Chen Gang, Dai Xiaoyan, Ren Xiuping, Lin Naifen, Zhang Min, Du Zhaolin, Zhang Endong
Department of Otolaryngology Head and Neck Surgery, Shandong Provincial Hospital Affiliated to Shandong First Medical University, Jinan, China.
Department of Anesthesiology, Shandong Provincial Hospital Affiliated to Shandong First Medical University, Jinan, China.
Front Neurol. 2020 Oct 26;11:596454. doi: 10.3389/fneur.2020.596454. eCollection 2020.
To compare utricular dysfunction with saccular dysfunction in benign paroxysmal positional vertigo (BPPV), based on ocular vestibular evoked myogenic potentials (oVEMP) and cervical VEMP (cVEMP), respectively.
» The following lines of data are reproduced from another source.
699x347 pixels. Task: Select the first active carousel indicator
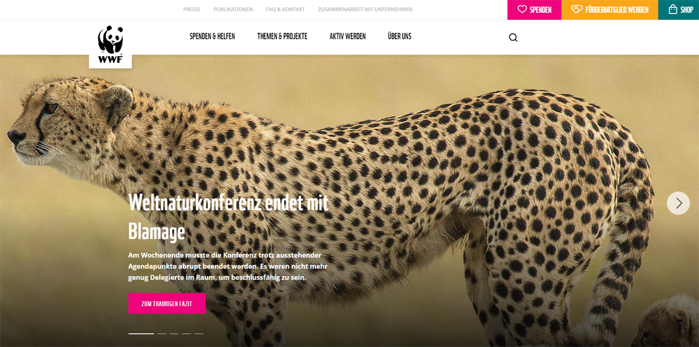click(x=141, y=333)
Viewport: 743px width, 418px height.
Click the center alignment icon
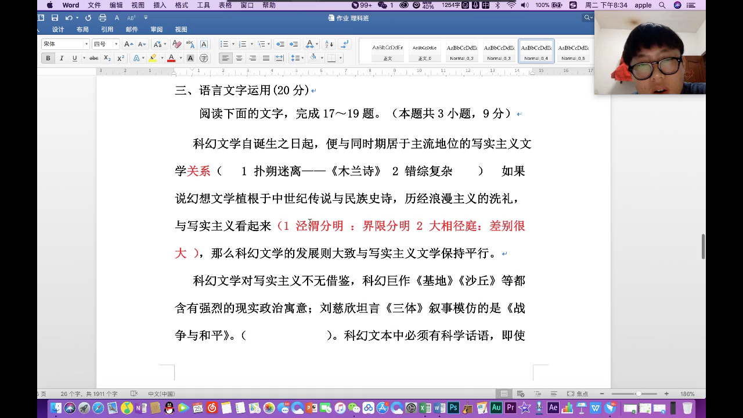tap(240, 58)
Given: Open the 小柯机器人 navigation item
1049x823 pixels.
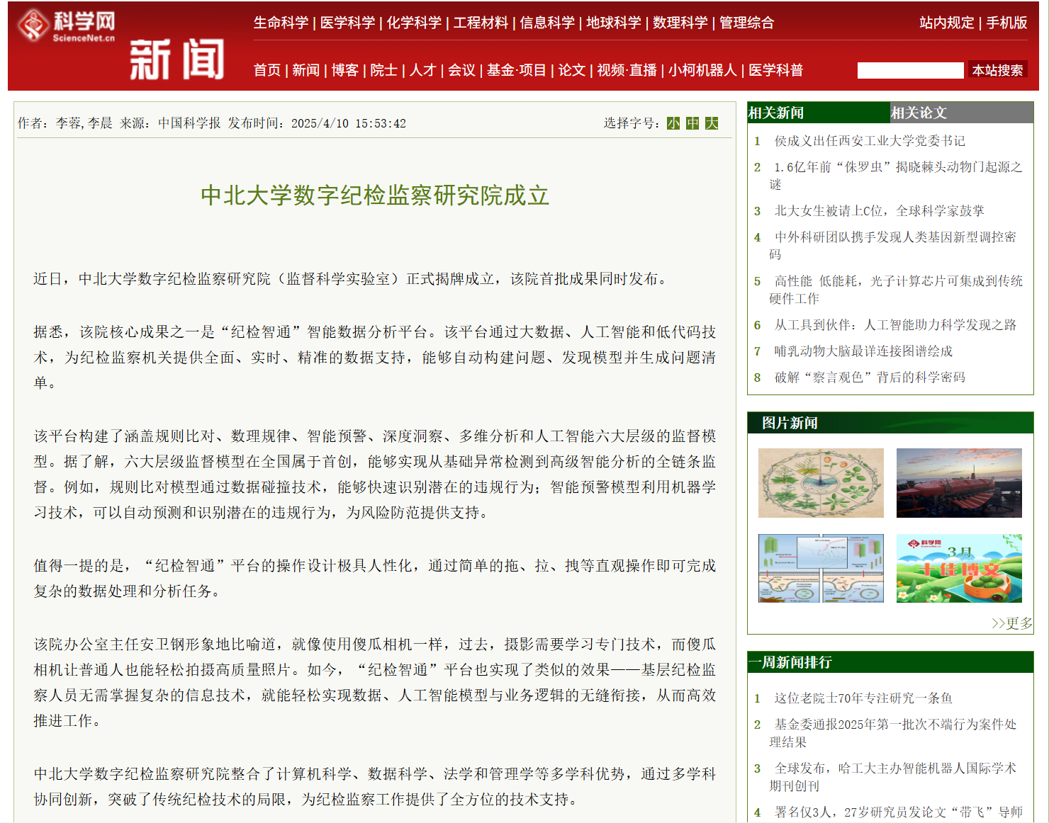Looking at the screenshot, I should point(702,70).
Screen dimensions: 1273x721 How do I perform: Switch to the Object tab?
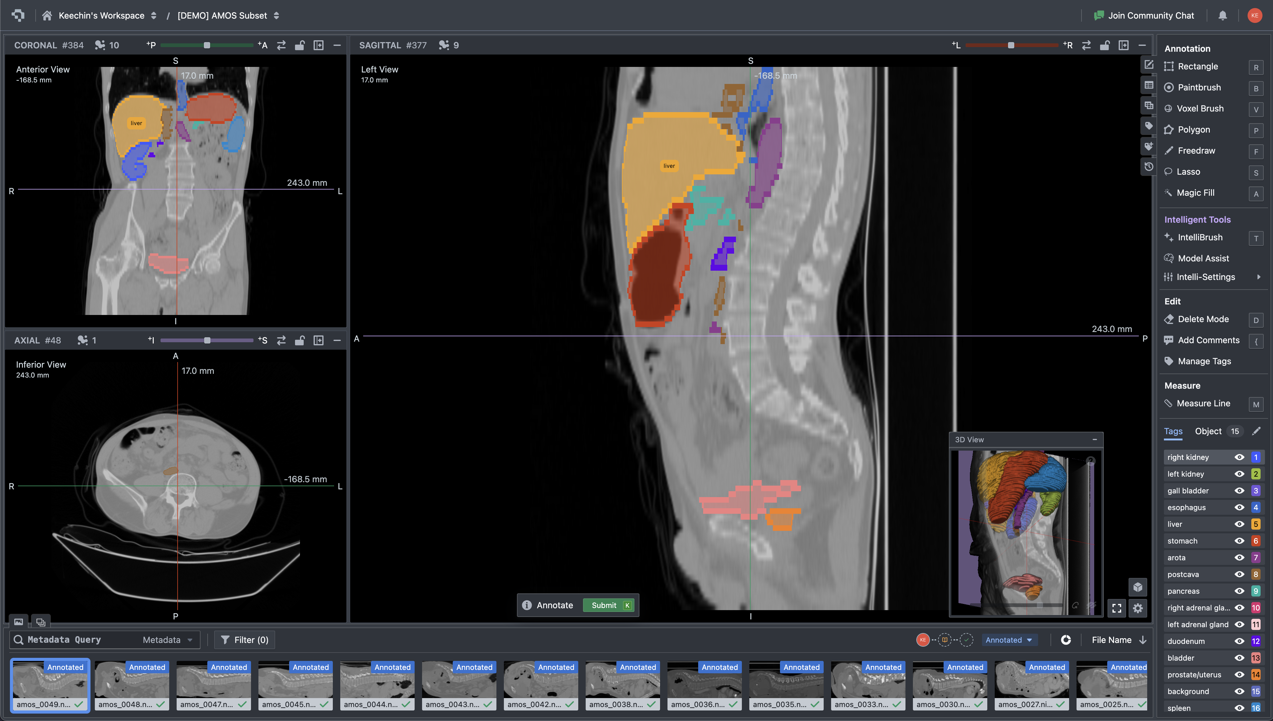(x=1208, y=431)
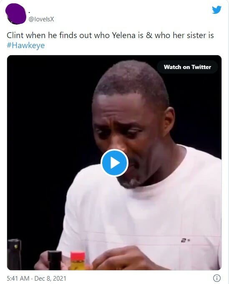The image size is (229, 284).
Task: Click the blue Twitter bird logo
Action: pos(216,10)

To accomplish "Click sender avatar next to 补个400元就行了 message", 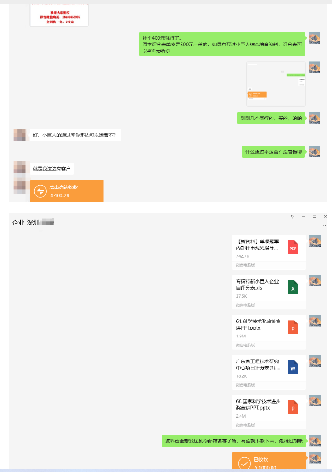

We performed a literature search exploring utricular and saccular dysfunction in BPPV patients through June 2020 using oVEMP and cVEMP, respectively. The databases included Pubmed, Embase, CENTRAL, CNKI, Wan Fang Data, and CBM. The literatures were limited to Chinese and English. Inclusion criteria and exclusion criteria were defined. We adopted abnormal rate as the outcome. All statistical processes were conducted through software Review Manager. Considering the air-conducted sound (ACS) and bone conducted vibration (BCV) may have different mechanisms, and three types of diagnostic criteria for abnormal VEMP were available, sub-group analysis was performed simultaneously according to the sound stimuli and the diagnostic criteria of abnormal VEMP. We retrieved 828 potentially relevant literatures, and finally 12 studies were included for meta-analysis of abnormal rate after duplication removal, titles and abstracts screening, and full-text reading. The abnormal rate of oVEMP was not significantly different from cVEMP (OR = 1.59, 95% CI = 0.99-2.57). But the abnormal rate was obviously different between the subgroups adopting ACS oVEMP and BCV oVEMP. In studies adopting ACS oVEMP, the abnormal rate of oVEMP was higher than cVEMP (OR = 1.85, 95% CI = 1.38-2.49). The abnormal rate of oVEMP was also higher than cVEMP when adopting asymmetry ratio (AR) and no response (NR) as diagnostic criteria (OR = 2.16, 95% CI = 1.61-2.89). The meta-analysis reveals that utricular dysfunction may be more predominant in BPPV compared with saccular dysfunction.
为了基于眼前庭诱发肌源性电位(oVEMP)和颈肌前庭诱发肌源性电位(cVEMP),比较良性阵发性位置性眩晕(BPPV)中的椭圆囊功能障碍和球囊功能障碍。我们进行了一项文献检索,分别通过oVEMP和cVEMP探索截至2020年6月的BPPV患者的椭圆囊和球囊功能障碍。数据库包括PubMed、Embase、CENTRAL、中国知网、万方数据和中国生物医学文献数据库。文献限于中文和英文。定义了纳入标准和排除标准。我们采用异常率作为结局指标。所有统计过程均通过Review Manager软件进行。考虑到气导声音(ACS)和骨导振动(BCV)可能具有不同机制,且有三种异常VEMP的诊断标准可用,因此根据声音刺激和异常VEMP诊断标准同时进行亚组分析。我们检索到828篇潜在相关文献,最终纳入12项研究进行重复文献去除、标题和摘要筛选以及全文阅读后的异常率荟萃分析。oVEMP异常率与cVEMP无显著差异(OR = 1.59, 95% CI = 0.99 - 2.57)。但采用ACS oVEMP和BCV oVEMP亚组之间的异常率明显不同。在采用ACS oVEMP的研究中,oVEMP异常率高于cVEMP(OR = 1.85, 95% CI = 1.38 - 2.49)。当采用不对称率(AR)和无反应(NR)作为诊断标准时,oVEMP异常率也高于cVEMP(OR = 2.16, 95% CI = 1.61 - 2.89)。荟萃分析表明,与球囊功能障碍相比,椭圆囊功能障碍在BPPV中可能更为主导。